Rewrite the data from the line holding "Select the Titulaire et Titre tab" through the end, inclusive, replacing "tab" with "panel" and changing nothing else. Leave the pictures out of your answer.
****************************************
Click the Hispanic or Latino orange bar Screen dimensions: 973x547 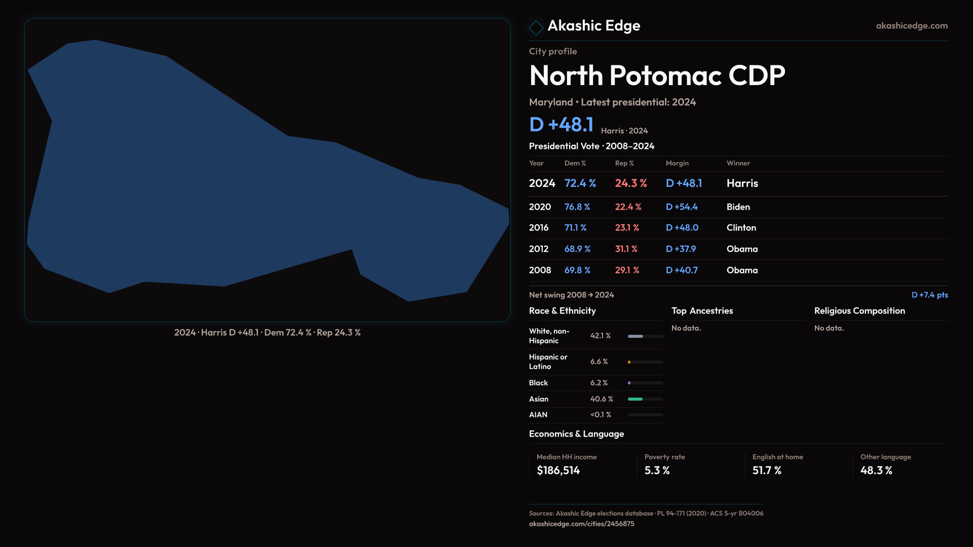[x=629, y=362]
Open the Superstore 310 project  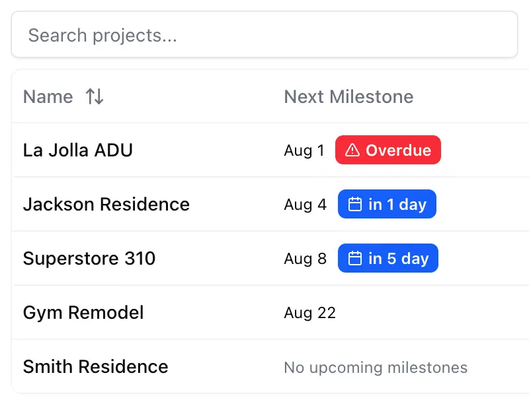pos(89,258)
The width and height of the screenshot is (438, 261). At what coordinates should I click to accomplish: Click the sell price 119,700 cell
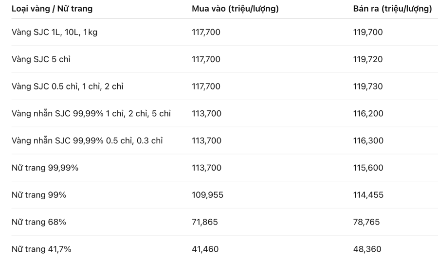click(368, 32)
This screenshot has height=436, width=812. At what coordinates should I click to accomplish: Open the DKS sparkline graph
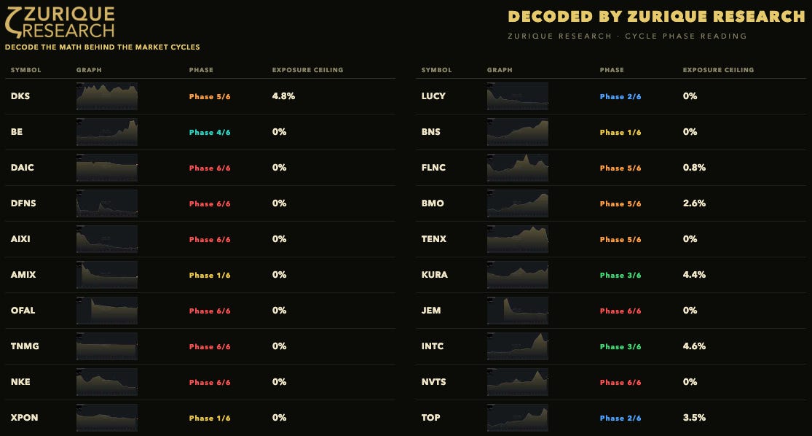106,96
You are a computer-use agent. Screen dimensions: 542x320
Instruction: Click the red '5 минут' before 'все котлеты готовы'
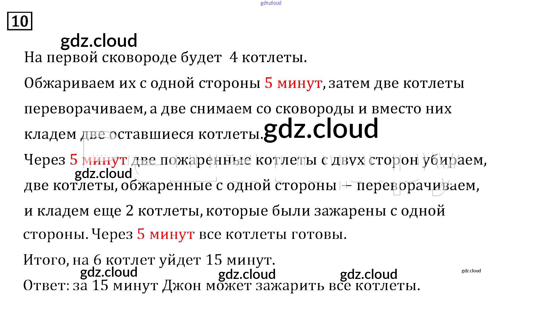(166, 234)
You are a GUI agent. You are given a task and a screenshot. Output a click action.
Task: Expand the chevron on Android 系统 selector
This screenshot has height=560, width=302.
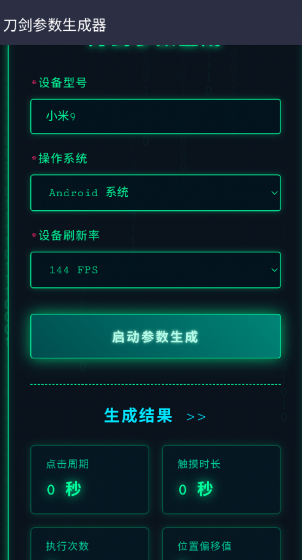[274, 193]
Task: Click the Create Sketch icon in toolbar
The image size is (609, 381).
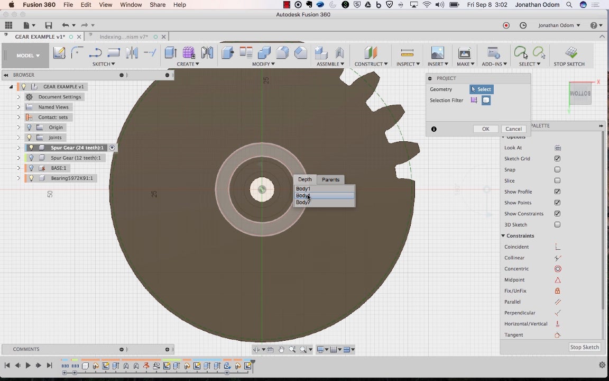Action: pyautogui.click(x=59, y=52)
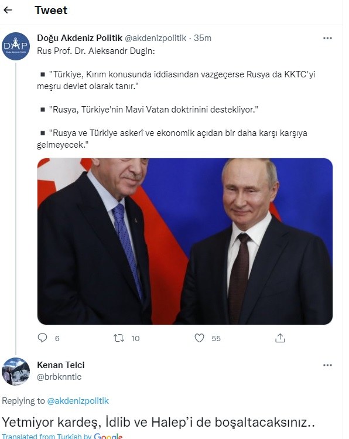The height and width of the screenshot is (439, 349).
Task: Expand more options on the Doğu Akdeniz tweet
Action: coord(327,38)
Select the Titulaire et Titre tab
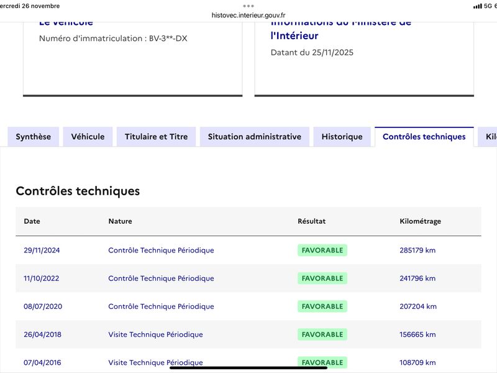Viewport: 497px width, 373px height. (x=156, y=137)
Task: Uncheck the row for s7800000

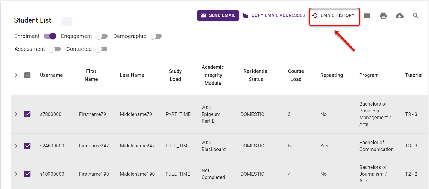Action: [x=27, y=114]
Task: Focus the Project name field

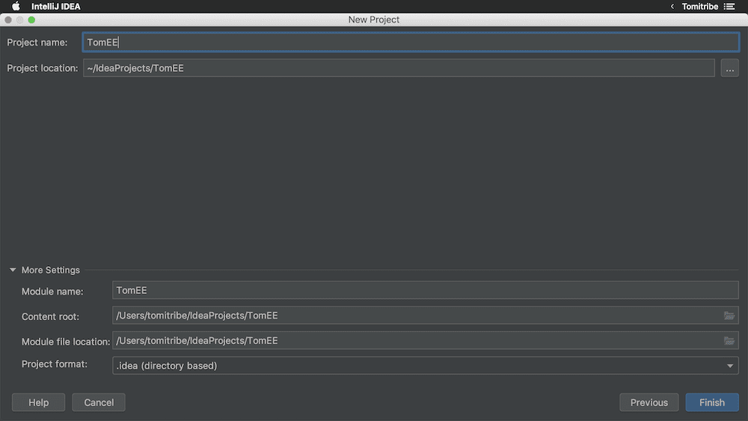Action: [410, 43]
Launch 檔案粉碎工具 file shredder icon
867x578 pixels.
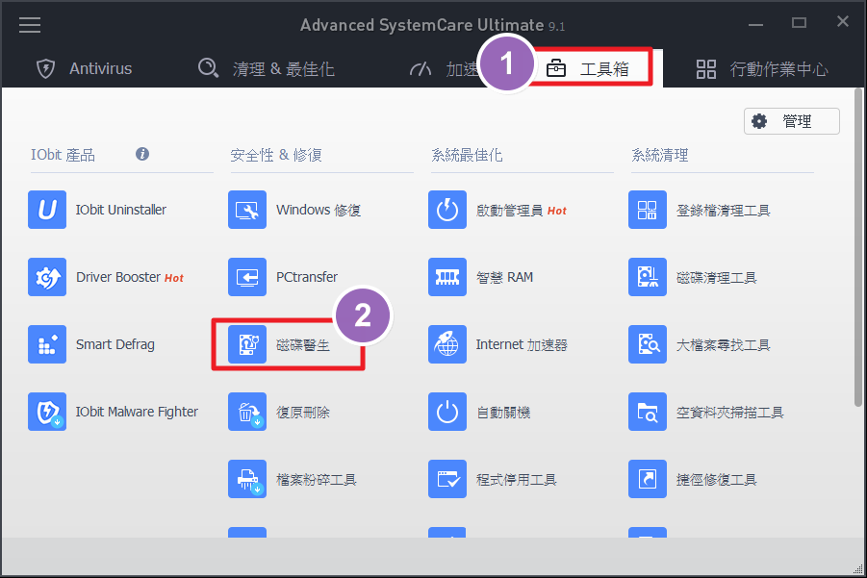247,479
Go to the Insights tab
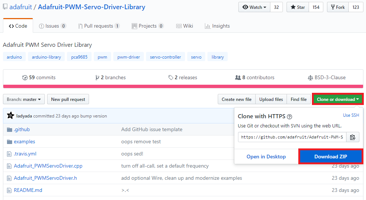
****************************************
CORRECT OUTPUT
Select the Titulaire et Titre panel
Viewport: 497px width, 373px height. (x=156, y=137)
Task: Uncheck the row for s7800000

Action: [x=27, y=114]
Task: Focus the Project name field

Action: [410, 43]
Launch 檔案粉碎工具 file shredder icon
867x578 pixels.
247,479
Go to the Insights panel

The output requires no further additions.